The Anglican Bishop of Ngbo in Ebonyi State, Rt. Rev. Christian Ebisike, described the decision as a deviation from Bible’s teachings. Ebisike said: “The Archbishop of Canterbury (Justin Welby) and by extension the Church of England did not do their homework very well and I do not think they consulted widely with other Provinces of the Anglican Communion.

“The Church of England should see itself as a role model for the Anglican Communion, but unfortunately it is not living up to that role.
“From the Bible and Church history, there was no woman apostle.
“Women served as evangelists and teachers in the early church.
“A bishop is a universal figure.
“Where a bishop is not recognized by some parts of the communion, that is not a bishop.
“When you ordain a bishop and he is not recognized by some parts of the communion, that is not a bishop.”
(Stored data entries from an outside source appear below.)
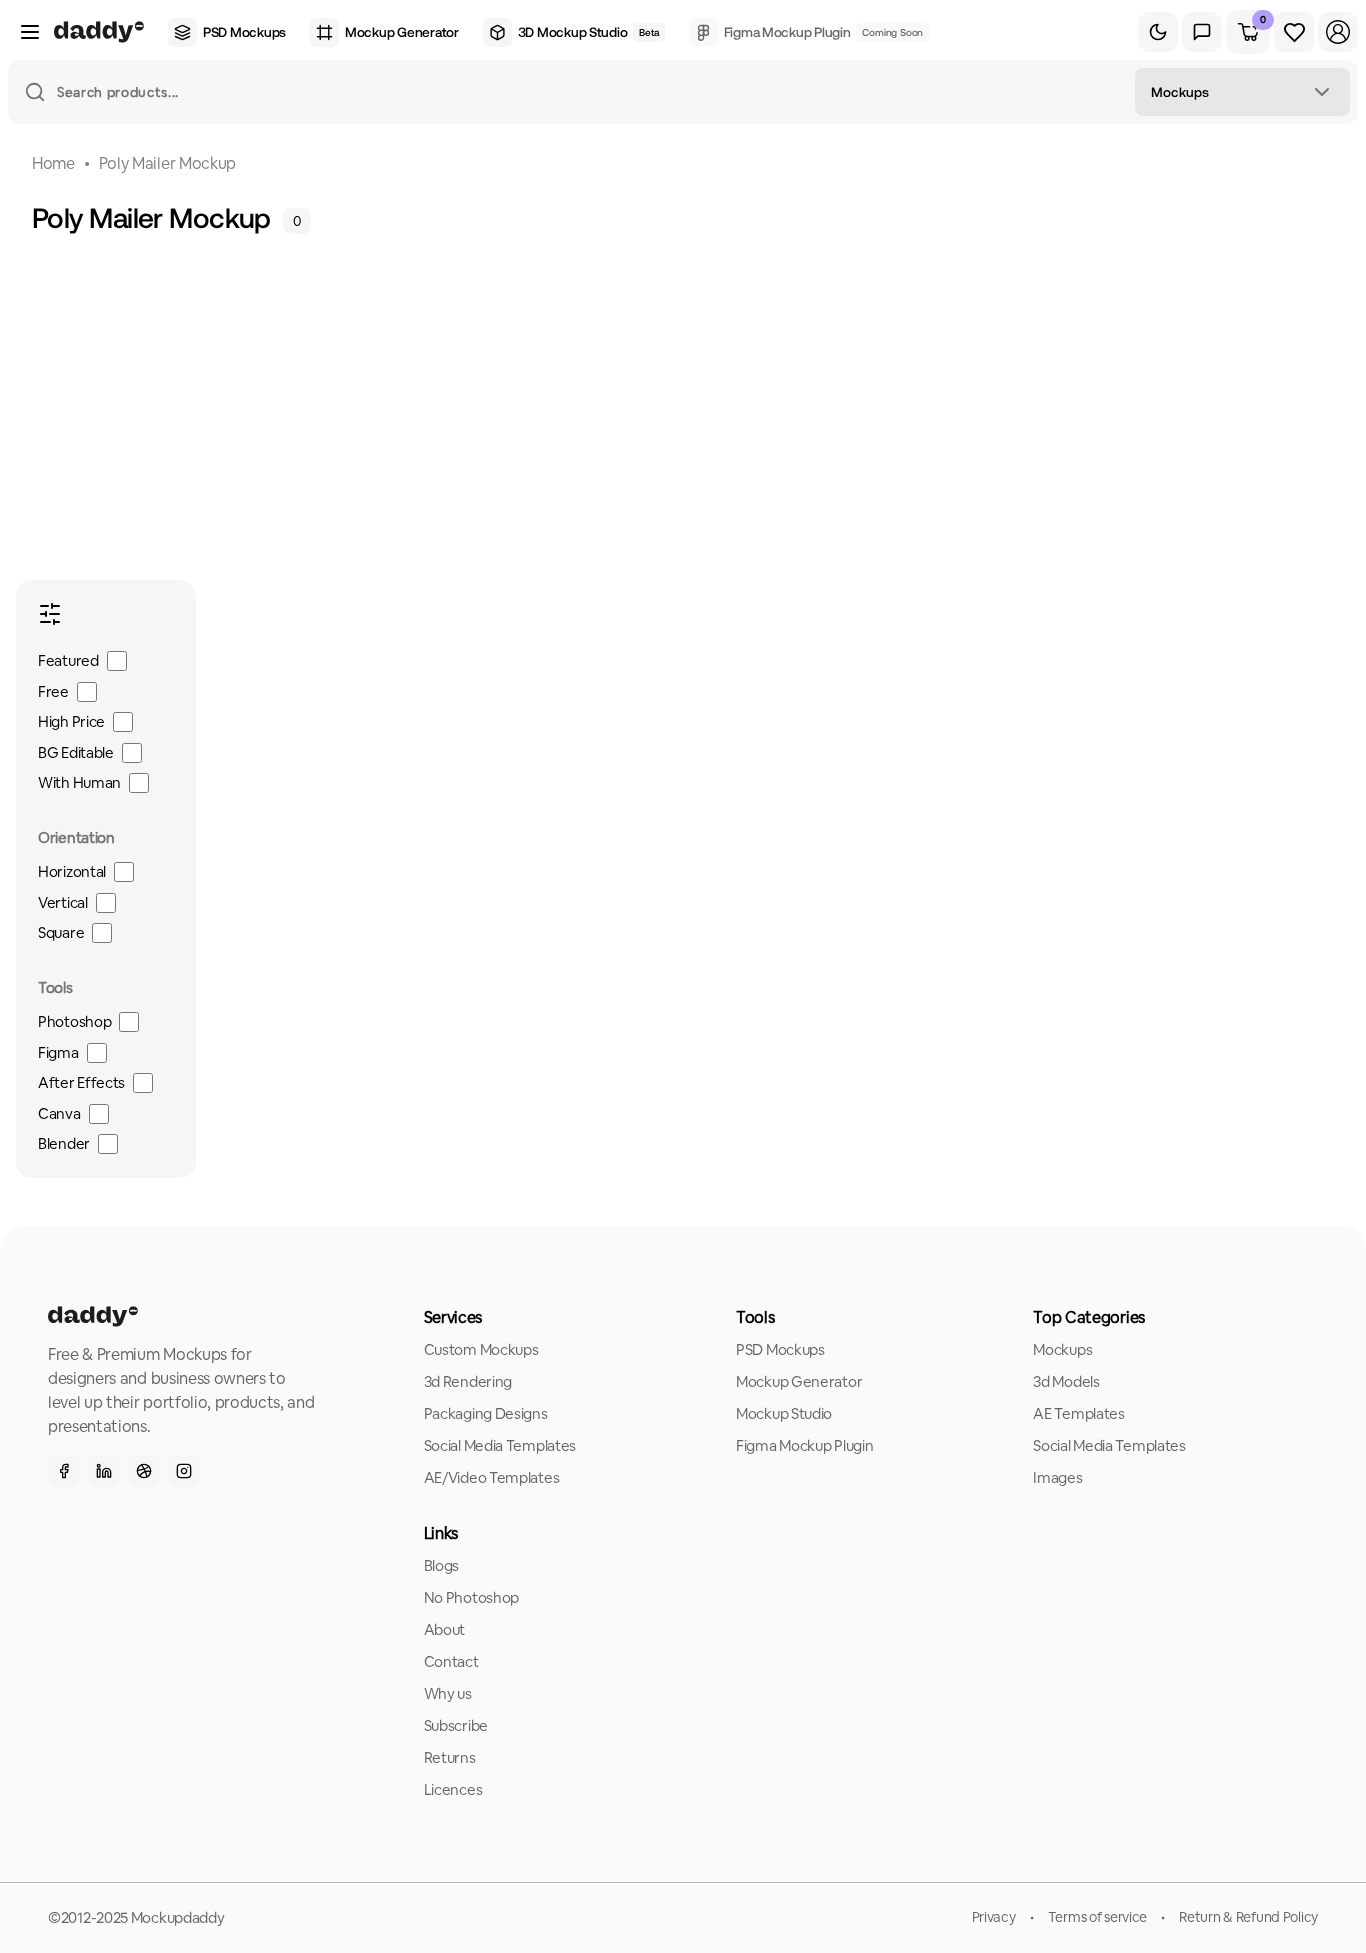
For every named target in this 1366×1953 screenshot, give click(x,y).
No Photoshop (471, 1597)
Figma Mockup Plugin (804, 1445)
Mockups (1062, 1349)
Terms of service (1098, 1917)
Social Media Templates (500, 1445)
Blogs (442, 1565)
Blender (64, 1143)
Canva (59, 1113)
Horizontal (72, 871)
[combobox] (1242, 92)
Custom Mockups (481, 1349)
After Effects (81, 1082)
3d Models (1066, 1381)
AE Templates (1078, 1413)
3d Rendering (468, 1381)
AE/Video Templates (492, 1477)
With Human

In a publication titled Women Ordination and Church of Nigeria Anglican Communion, the position of the Anglican Church is clearly stated:

  • The faith and order of the Anglican Communion are the faith and order of the Church Catholic. We have no authority to change that order by admitting women to the episcopate and priesthood without a consensus of historic Christendom.
  • The sexuality of Jesus is no accident; it is the flesh of his incarnation by God’s own act. This male image is continued by Christ’s choice of male apostles, and their choice of apostolic men to succeed them. This cannot be dismissed as “cultural conditioning” without disparaging the Jewishness of Jesus.
  • The persisting tradition of two thousand years in church order reveals the mind of the Spirit for the future of the ministry of the church. Christian priesthood has consistently been male through cultures of varying sexual patterns. To obey the Spirit, we must be faithful to this history.
  • The priests of the church have no priesthood of their own; they participate in Christ’s priesthood. Ordination is a gift of the Holy Spirit which bestows this participation. It is not the creation of the church to do with as it will. It is to be given only to those congruous with the example of Jesus Christ, the authority of Holy Scriptures and the witness of Christian tradition. There is no right to priesthood.
  • If women ordination is allowed in the Church of Nigeria Anglican Communion, it will make the priesthood office a family affair, and that will cause a split and a lot conflict in the Church.
  • With the uncertainty of the stand of Church of Nigeria and divergence of perception and opinion, if the Church of Nigeria through her leadership approves the ordination of women as priest, definitely it will erupt serious conflict in that some will quickly ordain women, while others will threaten to pull out or even breakaway from Church of Nigeria in disagreement; because it might result also to bishops ordaining their wives with other discrepancies in order to get the Bishopric throne. It will chaotic and serious conflict will be the end point.

In summary, the issue of women ordination in the Church of Nigeria (Anglican Communion) is a conflicting process since many are on the opposing side and others on the proposing side, thus, the issue has not been brought to a definite conclusion up till now, as it is placed on hold till further deliberations and conclusion.